As she and her mother pack that evening, Laura can hardly hear what she is saying. She is moving in a dream now, and the next day, as they drive to the train station, she finds herself nearly colliding with a stationary car. Archie is there to meet them at Annecy station, and drive them to an old-fashioned family hotel in Talloires. Yes, it is a pretty place, as Archie said it would be; yes, it is perfect for families at the end of the season. Archie is polite to Mother, friendly, more talkative with her than Edward ever was; they all seem to get on so well, like a little family. Laura wonders how he can shift so easily from the hedonist she saw in Pesaro to this civilised chatter. It does not seem fake, he is just easily influenced by those around him, she thinks. She watches his pleasure in Rosa; it is not false, he does remember his own daughters, and enjoys having her there. Before supper they swim in Lake Annecy, and Rosa enjoys his physical strength, sitting on his shoulders as he swims, fast, across the cold fresh water.
But dinner flags. Again, Laura is distracted, wanting to be alone, and finds her control slipping, her attention wandering. To excuse her manner, she says she is listening out for a cry from Rosa from the room above them, that she is not sure that she would be able to hear her. She goes and checks the room a couple of times, which annoys Mother, who thinks she is being too fussy. When they go up to bed, Laura sees Archie’s hopeful smile, but she ignores it. She does not go to him. She wants to be with her memories tonight. She wants to pleasure herself, and that night she does. Just at the moment of orgasm, a face she has not seen for so long, a young woman’s face, is in her mind, and the body she glimpsed only once, in the cabin of a dark ship, in all its innocent nakedness, springs into her thoughts. For a moment, she feels a pang of longing, not just for the girl’s body, but for what she might say if she could see her now, words that could touch and tangle, as well as hands and legs. But the thought fades, and she sleeps.

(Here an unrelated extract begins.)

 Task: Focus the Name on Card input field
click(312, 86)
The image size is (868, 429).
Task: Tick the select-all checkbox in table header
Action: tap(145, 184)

The next day her mood changes. After breakfast, she asks her mother to take Rosa down to the swings at the lakeside and says she must go into the town to buy something. The way she says ‘something’, she can see that Mother thinks it is sanitary protection or contraception; something that nobody wants to talk about. This is why you can tell big lies, she thinks to herself, because people are so eager to keep all the small lies hidden. She is walking along, smoking, thinking these pointless thoughts, when suddenly she ducks into a café and asks for a brandy. She is beginning to see what is at stake. Silence has been her friend for two long years; there is absolutely nobody in the whole world that she can talk to about what has happened. But now she begins to see the magnitude of what she is facing.